◆ Tarefas a realizar
a – Como fica em inglês esta frase do texto sobre os 28 anos de SUS: "Não importa se é rico ou pobre, jovem ou adulto, o SUS acolhe qualquer paciente que precise de assistência à saúde no Brasil."?
b – Dê sequência ao texto sobre os 28 anos de SUS a partir da última frase apresentada.

◆ Texto de origem
▶

Cirurgia Digestiva e Colorretal

Meus 28 anos de SUS

Nos últimos 28 anos venho tendo a oportunidade de fazer parte da vida de milhares de pessoas que necessitaram de diagnóstico ou tratamento pelo Sistema Único de Saúde (SUS).

No começo, durante a faculdade, não nos damos conta da imensidão desse privilégio. Alunos de Medicina necessitam do contato com pacientes e doenças para aprenderem. Sem eles, o ensino das técnicas de história clínica e exame físico não podem ser ensinadas; resultados de tratamentos não podem ser acompanhados e cirurgias e outros procedimentos não podem ser aprendidos. No início é muito difícil dimensionar o que significa a esses pacientes a nossa presença como alunos, depois residentes e depois especialistas, desde os nossos primeiros contatos com eles.

Nós somos a sua interface com a expectativa de diagnóstico ou a perspectiva de tratamento. Para nós, médicos, no entanto, o tempo é capaz de fornecer a compreensão do valor inestimável que essas pessoas tiveram nas nossas vidas. Foi por causa delas que aprendemos, que ensinamos. Foram elas que nos trouxeram a melhor sensação que nossa profissão pode trazer, a de gratidão.

O Brasil talvez seja o único país entre os grandes do mundo que tem uma política de acesso universal à saúde. Não importa se é rico ou pobre, jovem ou adulto, o SUS acolhe qualquer paciente que precise de assistência à saúde no Brasil. Mesmo que seja um estrangeiro em viagem, sem nenhum vínculo com o país, mesmo que não pague impostos.

◀

◆ Dados em estudo
▶

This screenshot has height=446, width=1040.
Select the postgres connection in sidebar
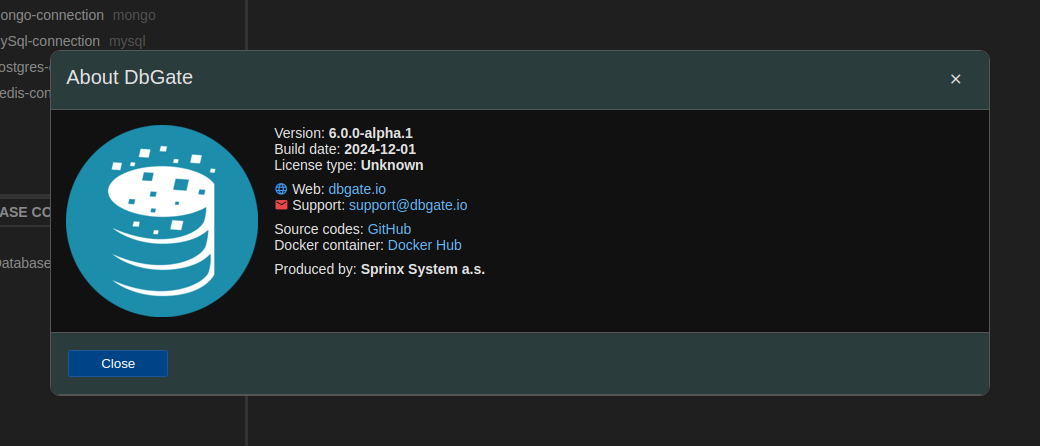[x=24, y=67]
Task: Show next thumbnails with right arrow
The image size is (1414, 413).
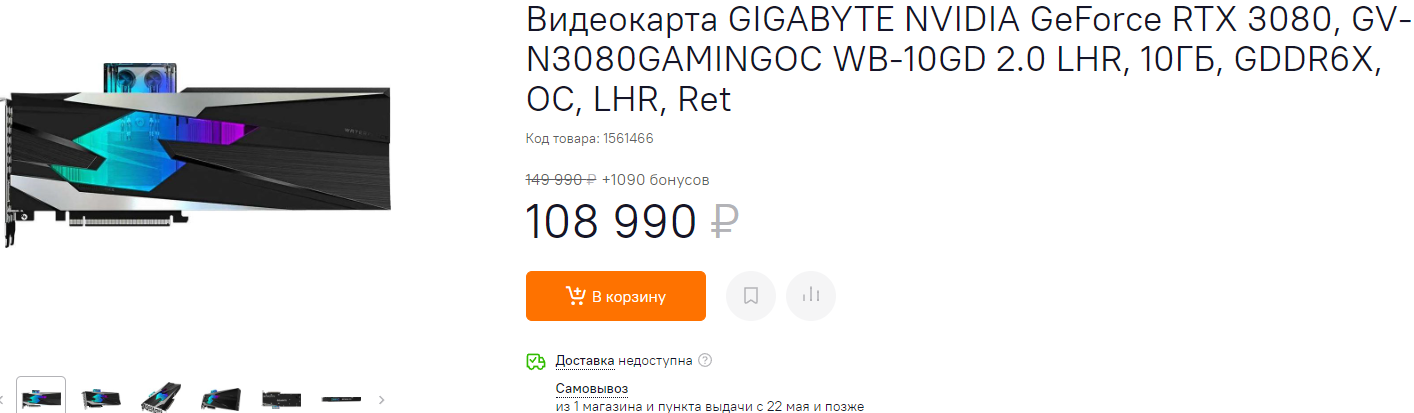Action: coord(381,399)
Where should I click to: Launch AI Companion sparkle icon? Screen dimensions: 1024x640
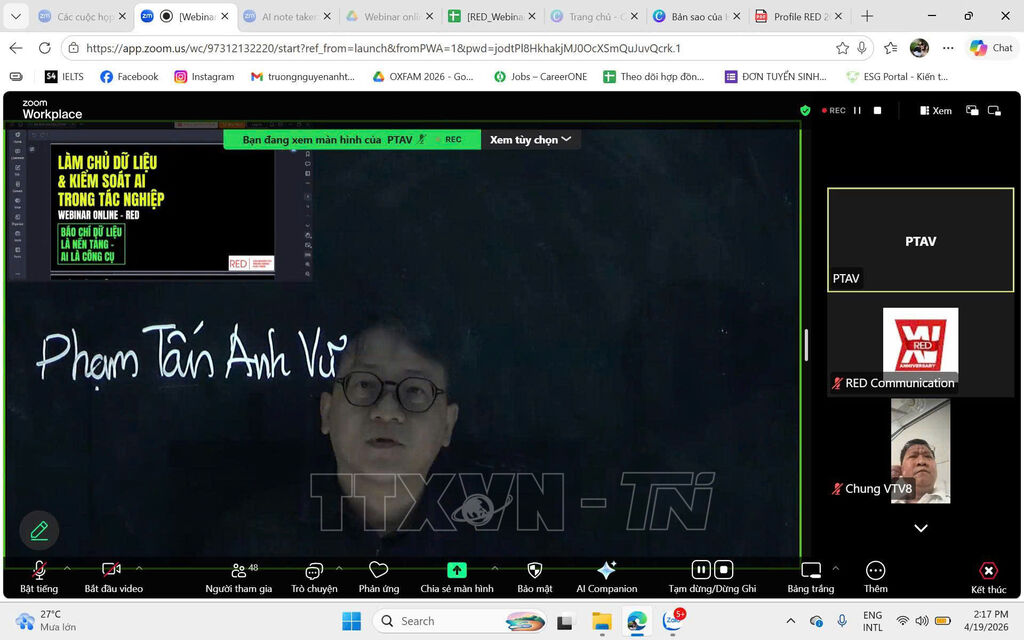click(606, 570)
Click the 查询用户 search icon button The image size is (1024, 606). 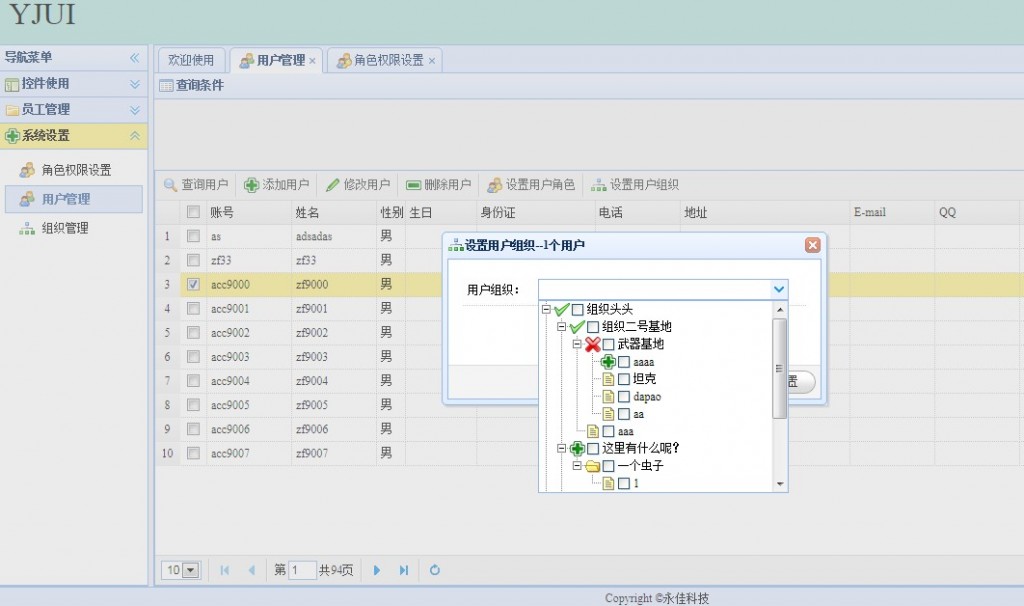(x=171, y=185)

◀

◆ Resultados do exercício
a – It doesn't matter whether one is rich or poor, young or adult: the SUS takes in any patient who needs health care in Brazil.

b –
O desenho administrativo e assistencial do SUS é espetacular. A concepção de assistência gratuita bancada pelo Estado nos níveis municipal, estadual e federal é muito interessante, e se funcionasse como foi concebido, seria excelente. Na prática, após algumas dezenas de anos da sua criação, o SUS mostra sinais de dificuldade para funcionar como deveria, especialmente em centros de maior complexidade, como é uma cidade como Campinas. Hospitais com dificuldades financeiras e unidades básicas de saúde mal assistidas acabam gerando uma assistência deficitária a boa parte da população necessitada, e que se traduz por horas de fila no atendimento, meses na espera para consulta e exames, às vezes anos para uma cirurgia.

Nesse sentido é angustiante ser médico da equipe que assiste aos pacientes portadores de câncer de intestino. É uma doença cuja evolução e prognóstico depende muito da rapidez com que o tratamento é institutído, e o tratamento prioritário é a cirurgia, muitas vezes associado à radioterapia ou quimioterapia. A definição da conduta depende do estadiamento da doença, que é basicamente determinar, através de exames, qual a extensão da doença para que a melhor conduta possa ser tomada.

O que vemos, no entanto, é que o paciente que consegue chegar a passar em uma consulta, habitualmente está atrasado em vários meses, com diagnóstico feito há muito tempo e muitas vezes com doença já avançada. Quando solicitamos avaliações de outros especialistas ou exames, há dificuldade, e o paciente volta para definir a conduta algumas vezes apenas depois de muitos meses. Quimio e radioterapia tem sido tratamentos de acesso cada vez mais difícil, pela ausência de recursos humanos, materiais e de local para tratamento. E nossa capacidade de resolução das doenças dos pacientes acaba tropeçando em diversas dificuldades.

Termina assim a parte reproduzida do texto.